- EXERCISE DETAILS:
Reproduce verbatim the lines of the material starting at the line that contains "Viewport: 540px width, 402px" and ending at the line that contains "[x=477, y=303]", both included. Omit the pictures from the output.

(Data extracted from a collection)
== == ==
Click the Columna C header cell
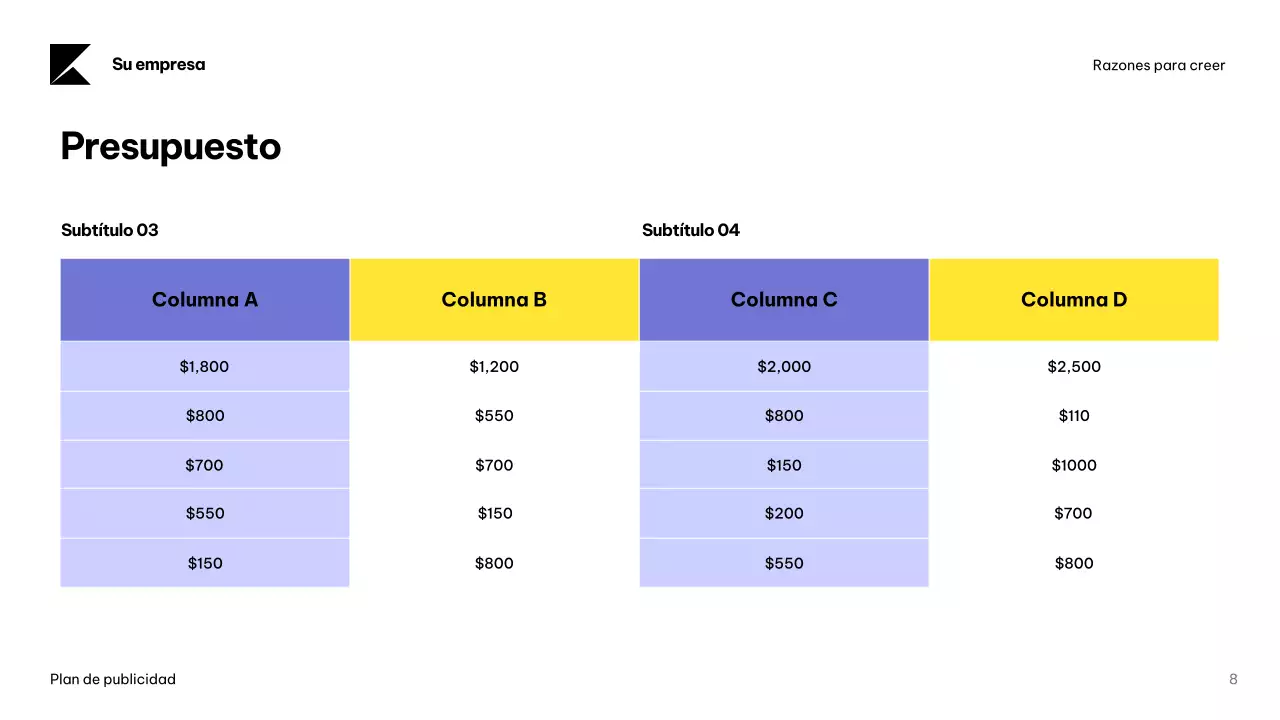 pyautogui.click(x=784, y=300)
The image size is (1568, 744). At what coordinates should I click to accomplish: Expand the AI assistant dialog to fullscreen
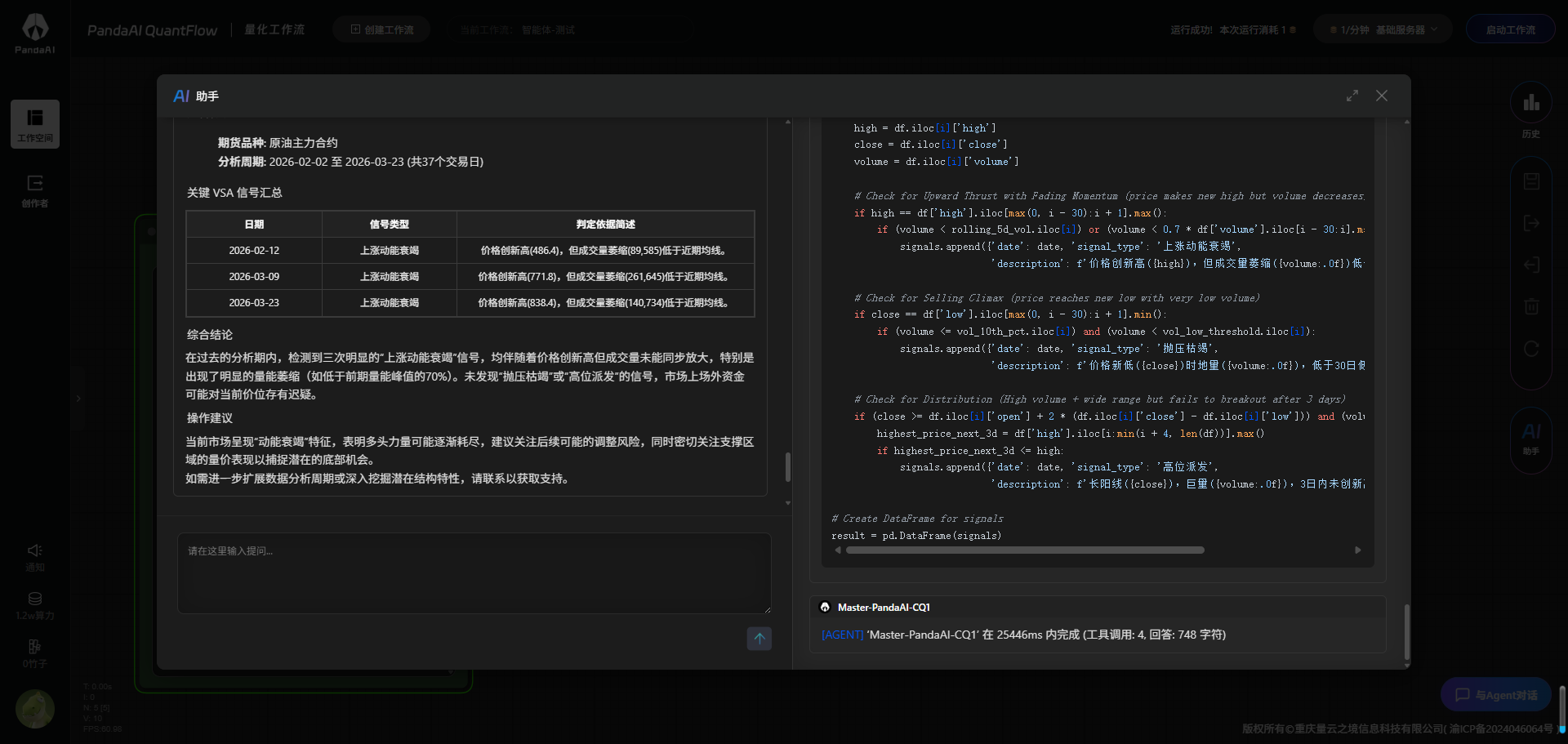click(x=1352, y=96)
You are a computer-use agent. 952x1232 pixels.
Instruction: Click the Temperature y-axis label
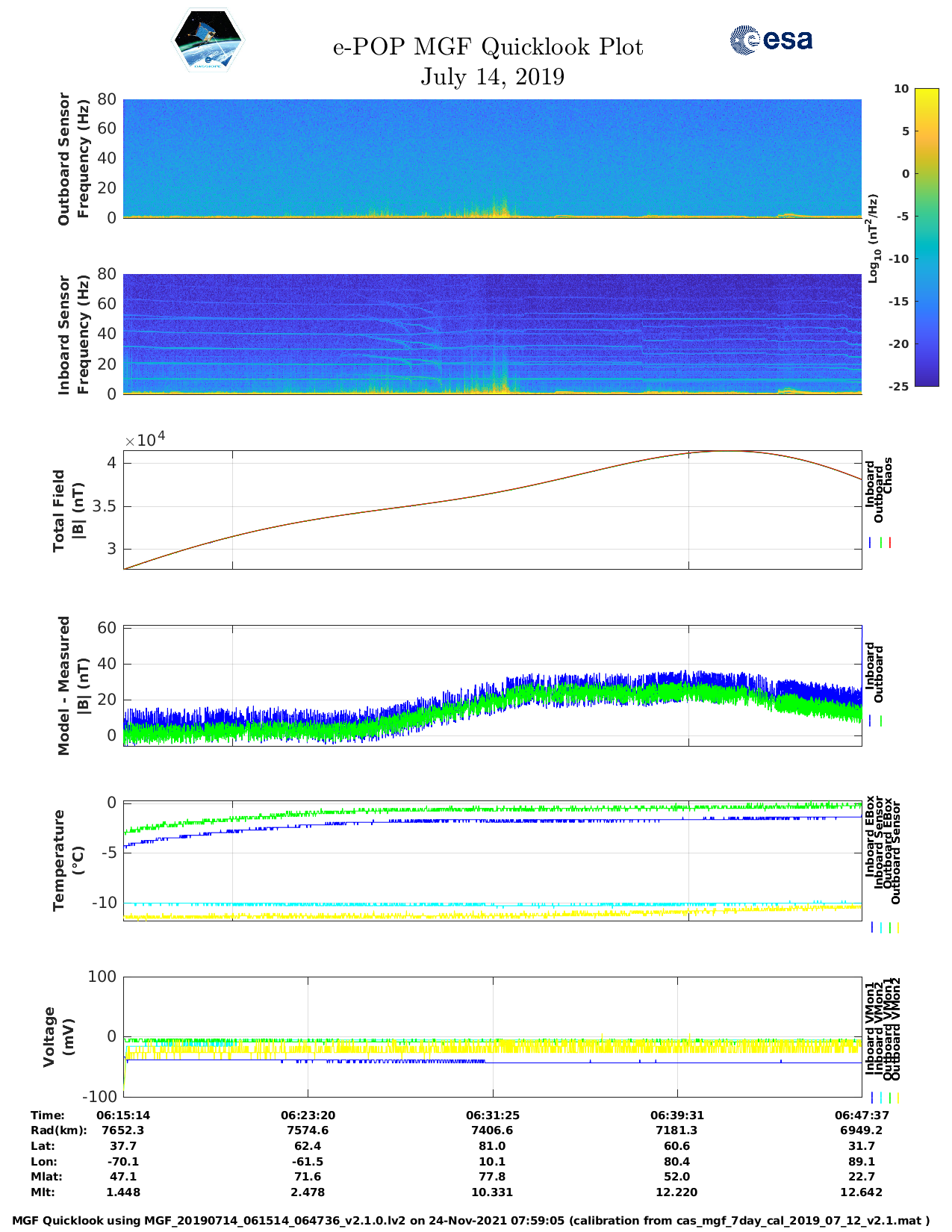tap(67, 860)
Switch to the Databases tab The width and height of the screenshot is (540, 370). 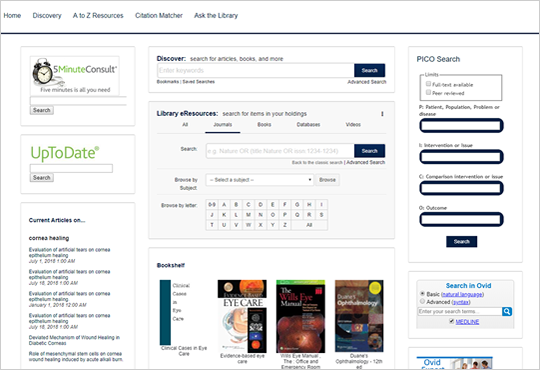tap(308, 125)
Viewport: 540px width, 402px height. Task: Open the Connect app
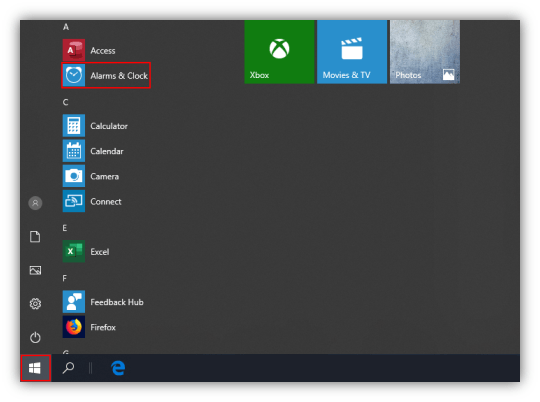[x=92, y=201]
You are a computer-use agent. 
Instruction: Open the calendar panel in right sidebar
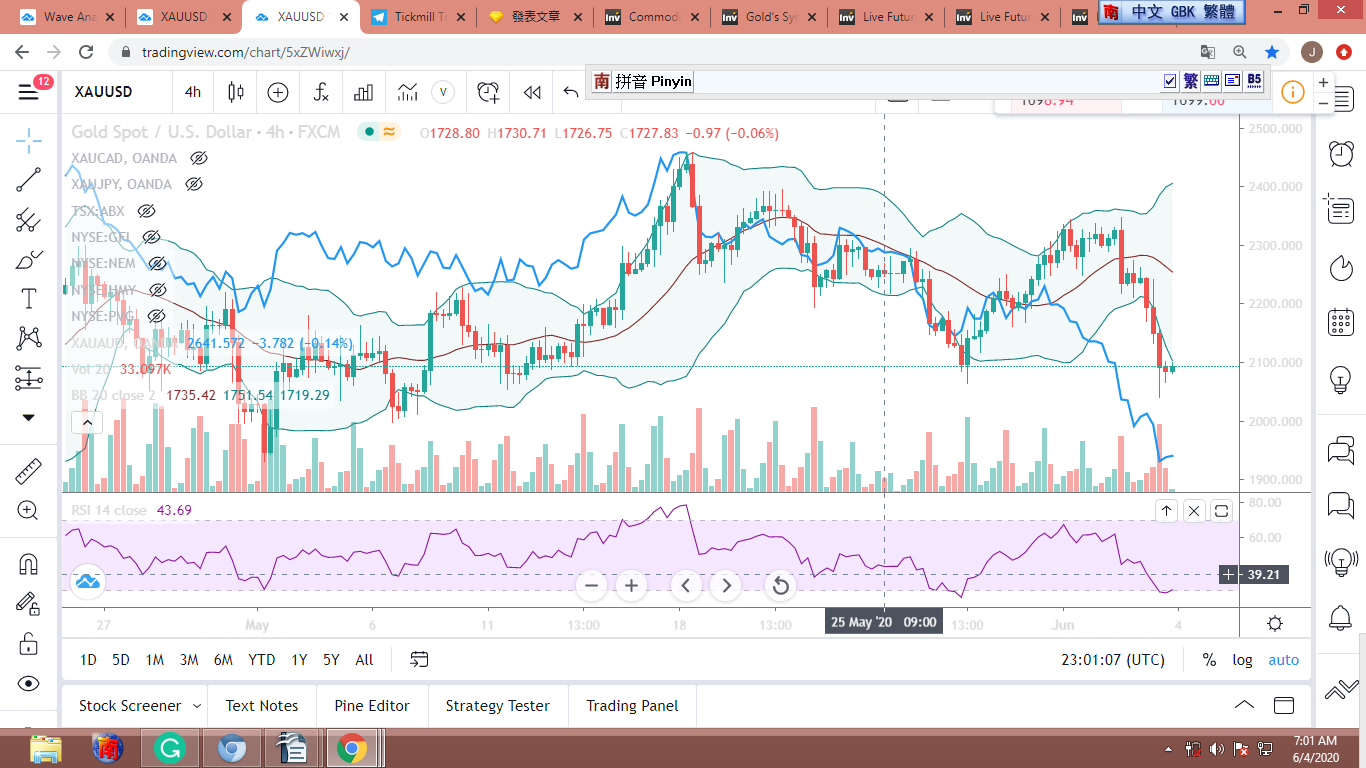pos(1340,322)
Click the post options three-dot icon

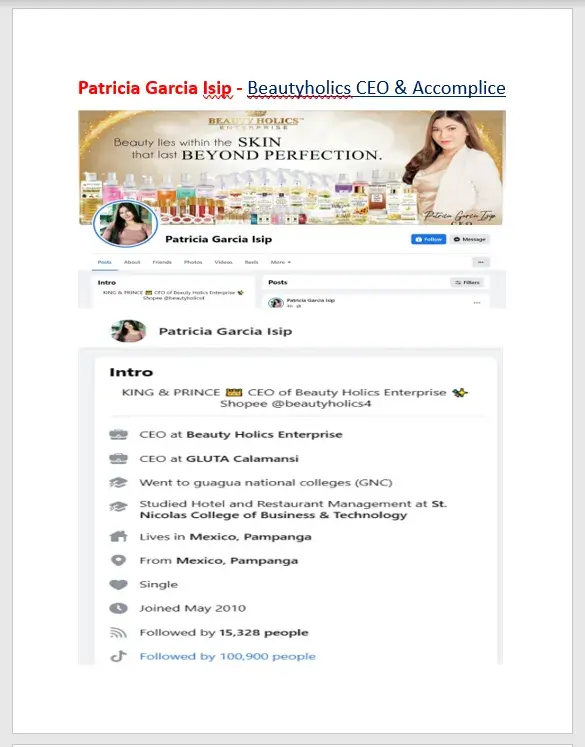[x=477, y=303]
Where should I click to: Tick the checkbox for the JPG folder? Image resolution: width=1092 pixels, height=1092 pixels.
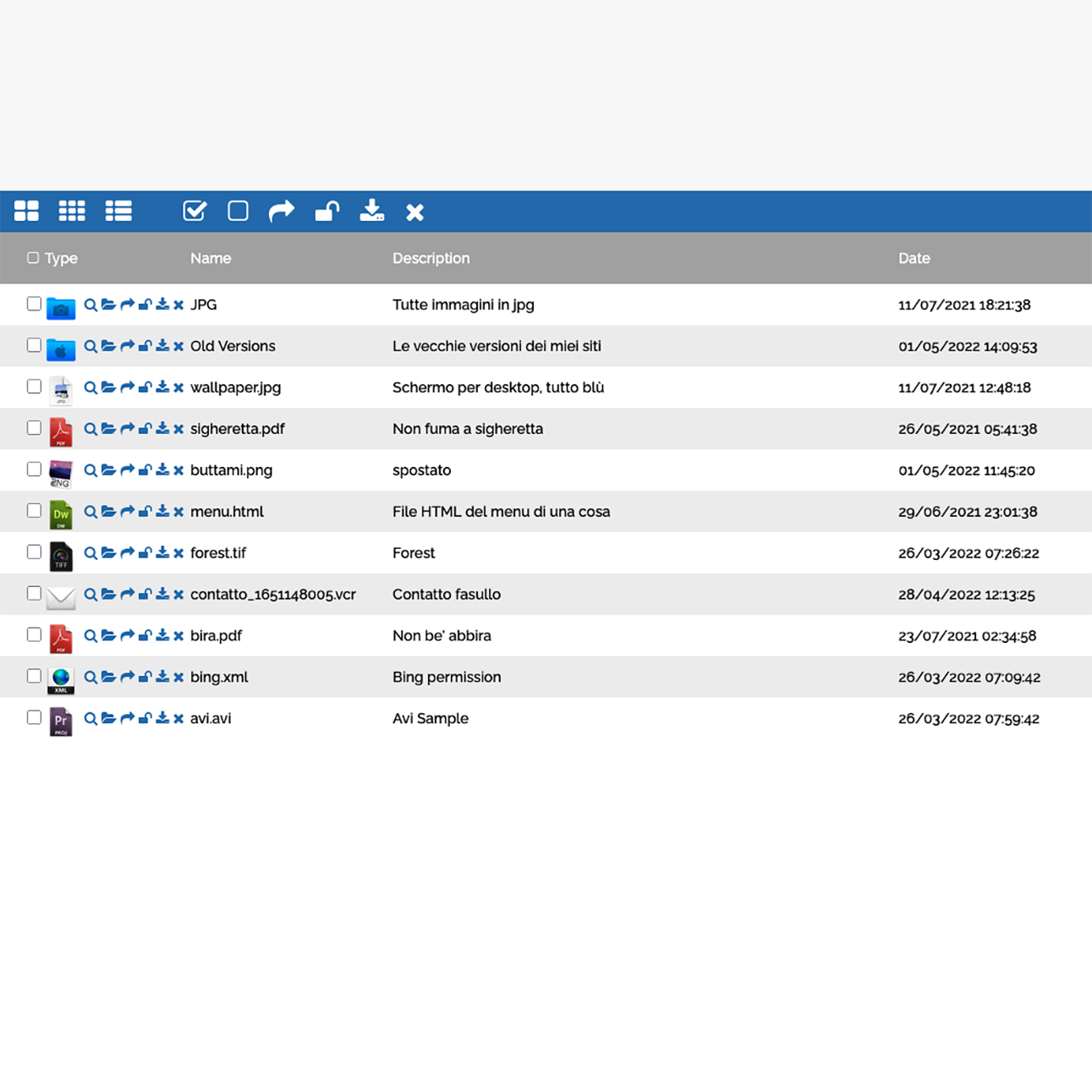(34, 304)
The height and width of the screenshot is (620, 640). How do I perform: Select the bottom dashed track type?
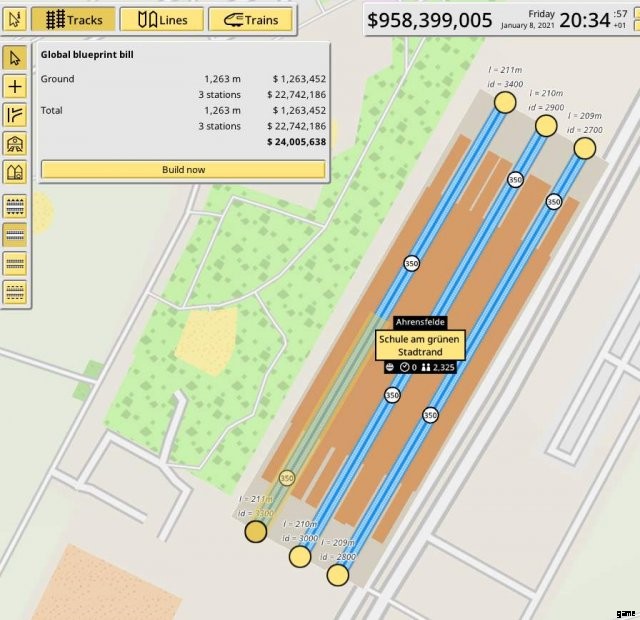pyautogui.click(x=15, y=291)
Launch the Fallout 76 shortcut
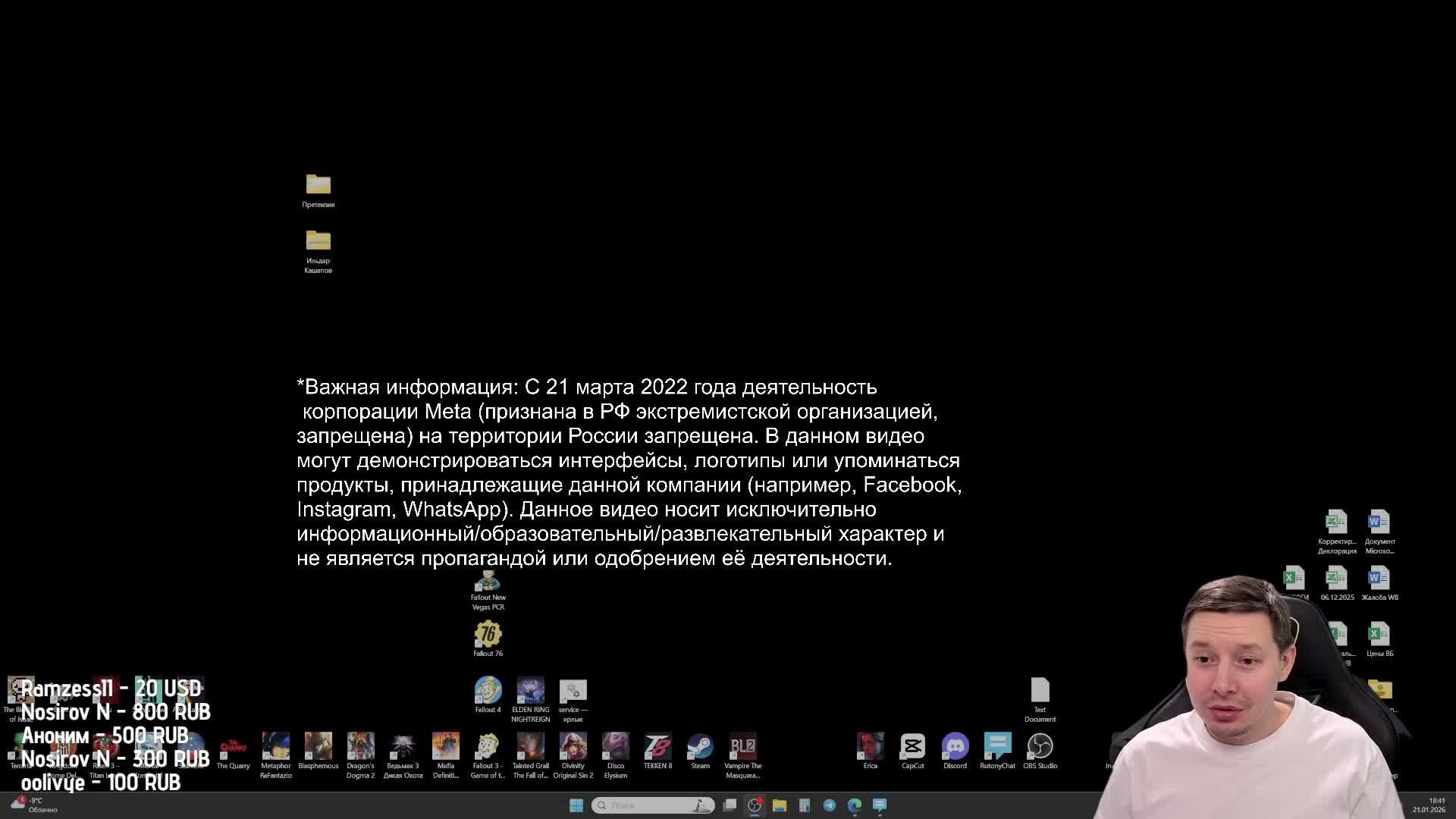Screen dimensions: 1456x819 (488, 634)
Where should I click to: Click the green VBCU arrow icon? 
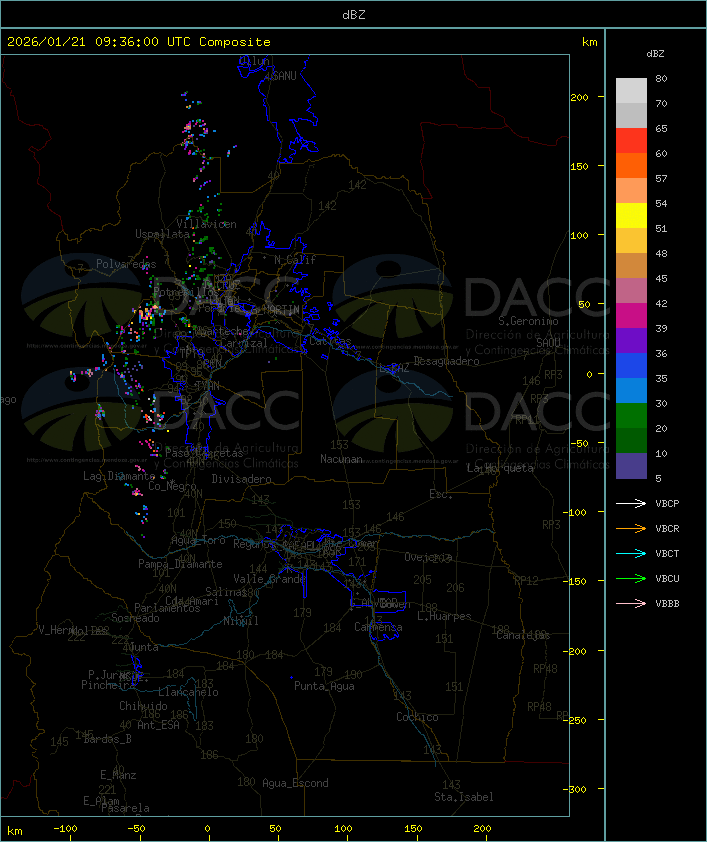631,578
== == ==
- CORRECT RESPONSE:
Viewport: 540px width, 402px height. Task: Open the Connect app
[x=92, y=201]
You are a computer-use agent. 
Instruction: Open the calendar panel in right sidebar
pos(1340,322)
Click the post options three-dot icon

[x=477, y=303]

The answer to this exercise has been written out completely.